Nilgün Tekfidan Gümüş bugünkü köşesinde İsrail’e olan protestoları değerlendirdi.
İsrail’in Hamas’ın 7 Ekim baskını sonrasında Gazze Şeridi’nde başlattığı savaş uluslararası toplumda son dönemde ilginç tartışmalara ve kırılmalara yol açıyor.-
TÜRKİYE’NİN LAHEY ADIMI
GÜNEY Afrika’nın İsrail hükümetine karşı Uluslararası Adalet Divanı’nda (UAD) açtığı davada bilindiği gibi Ocak ayında soykırım sayılabilecek fiillerin önüne geçilmesi için ihtiyati tedbir kararı alınmıştı. Önceki gün de Türkiye, davaya müdahil olacağını açıklarken, başka ülkelerin de lehte ya da aleyhte dava sürecine taraf olabileceğine dair iddialar söz konusu.
Ankara’nın bu adımı tam da Uluslararası Ceza Mahkemesi’nin (UCM) İsrail Başbakanı Binyamin Netanyahu, Savunma Bakanı Yoav Gallant ve Genelkurmay Başkanı Herzi Halevi hakkında yakalama kararı alabileceğinin ayyuka çıktığı bir döneme denk geliyor.

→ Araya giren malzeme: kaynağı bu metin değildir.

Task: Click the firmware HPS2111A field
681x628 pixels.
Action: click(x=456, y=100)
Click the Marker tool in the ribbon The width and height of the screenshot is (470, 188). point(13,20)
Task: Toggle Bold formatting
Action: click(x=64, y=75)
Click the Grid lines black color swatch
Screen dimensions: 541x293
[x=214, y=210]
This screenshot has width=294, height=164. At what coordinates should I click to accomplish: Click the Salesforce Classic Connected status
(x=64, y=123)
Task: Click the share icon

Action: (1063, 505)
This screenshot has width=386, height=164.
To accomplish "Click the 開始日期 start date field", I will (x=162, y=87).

FİLİSTİN’İ ÇÖKERTME TEHDİDİ
İSRAİLLİ yetkililer hakkında Filistin’e yardım girişine engel olarak kasten açlığa mahkûm etme suçlamasıyla karar çıkabileceği belirtiliyor. Netanyahu, başta ABD olmak üzere UCM’nin olası bir yakalama kararının önüne geçilmesi için baskıları arttırıyor. Hatta Amerikan Axios haber sitesine göre ABD’yi olumsuz bir karar çıkması halinde Batı Şeria’nın Ramallah kentinde konuşlu Filistin Yönetimi’ni çökertmekle tehdit ediyor.
MAHKEMENİN YETKİSİ VAR MI
İSRAİL, UCM’ye taraf değil. Ancak 2015 yılında Filistin’in UCM’ye kabul edilmesiyle 2021 yılında İsrail’in Filistin topraklarında olası suçlarıyla ilgili soruşturma açılmasına karar verilmişti.

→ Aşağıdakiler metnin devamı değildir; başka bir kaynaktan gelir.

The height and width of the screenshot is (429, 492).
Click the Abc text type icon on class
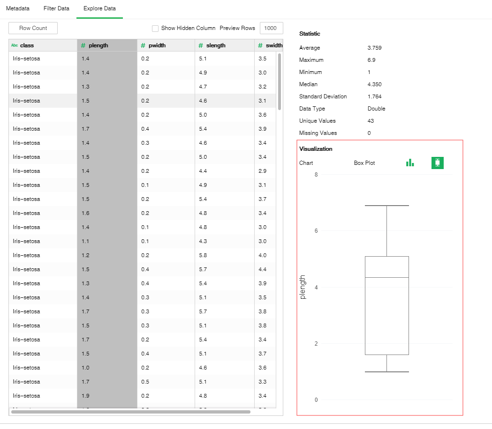click(15, 45)
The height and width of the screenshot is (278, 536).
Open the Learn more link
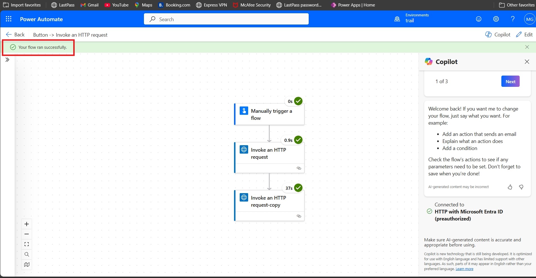pyautogui.click(x=464, y=269)
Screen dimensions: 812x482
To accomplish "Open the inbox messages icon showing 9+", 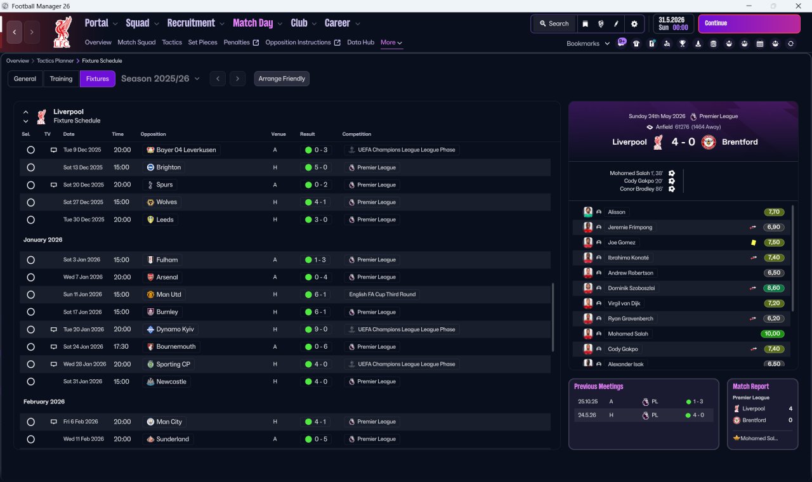I will click(622, 42).
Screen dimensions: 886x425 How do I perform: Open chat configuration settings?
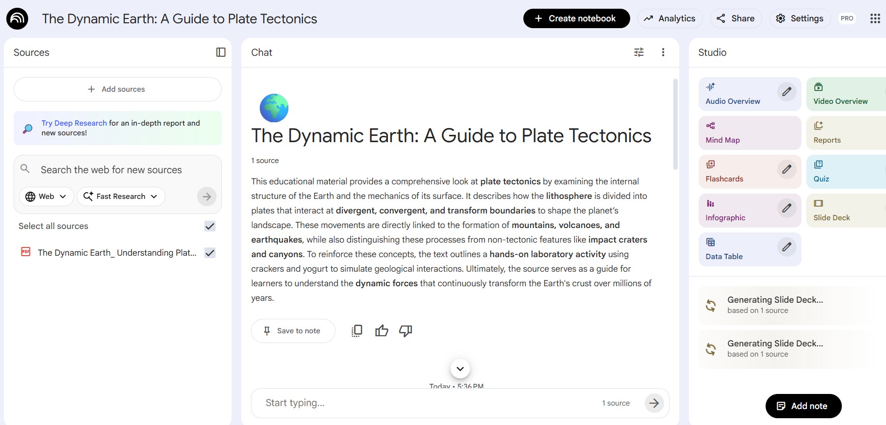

UCM Savcısı Karim Khan, aralık ayında Ramallah ve İsrail’e gidip yetkililerle görüşmüş ve Hamas’ın 7 Ekim saldırılarını da “insanlık vicdanını şoke eden en ciddi uluslararası suçlar” arasında saymıştı. Dolayısıyla Netanyahu yönetiminin yanı sıra UCM’nin Hamas aleyhinde de karar alması sözkonusu olabilir.
YAKALAMA KARARI ÇIKAR MI
İSRAİL tarafındaki telaş, UCM’nin yakında bir tasarrufunun olabileceği şeklinde yorumlanıyor. Peki İsrail Başbakanı Netanyahu hakkında karar çıkarsa ne olacak?

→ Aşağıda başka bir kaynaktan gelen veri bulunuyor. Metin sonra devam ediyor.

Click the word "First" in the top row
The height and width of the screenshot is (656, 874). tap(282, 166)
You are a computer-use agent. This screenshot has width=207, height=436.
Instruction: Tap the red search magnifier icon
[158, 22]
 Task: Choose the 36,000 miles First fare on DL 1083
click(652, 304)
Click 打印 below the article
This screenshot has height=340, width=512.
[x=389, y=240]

UCM bilindiği gibi daha önce eski Sudan Devlet Başkanı Ömer el Beşir, eski Libya lideri Muammer Kaddafi, 2023’de de Ukrayna’ya müdahalesinden ötürü de Rusya Devlet Başkanı Vladimir Putin hakkında yakalama kararı çıkarmıştı. Putin kararını memnuniyetle karşılayan ABD ve diğer Batılı ülkelerin Netanyahu’ya yönelik muhtemel bir karara karşı çıkması çifte standart tartışmalarına yol açıyor.-
NETANYAHU TUTUKLANIR MI
PUTİN’in hakkındaki UCM kararı nedeniyle bazı ülkelere gitmekten uzak durduğu iddia edilirken, Netanyahu’ya yönelik olası bir karar, UCM’ye taraf ülkelere İsrailli Başbakan ülkelerine geldiğinde tutuklama zorunluluğu getiriyor. Batılı ülkeler muhtemelen böyle bir kararı uygulamak istemeyecektir. Kararın uygulanmaması UCM’nin varlığının sorgulanmasına yol açabilir.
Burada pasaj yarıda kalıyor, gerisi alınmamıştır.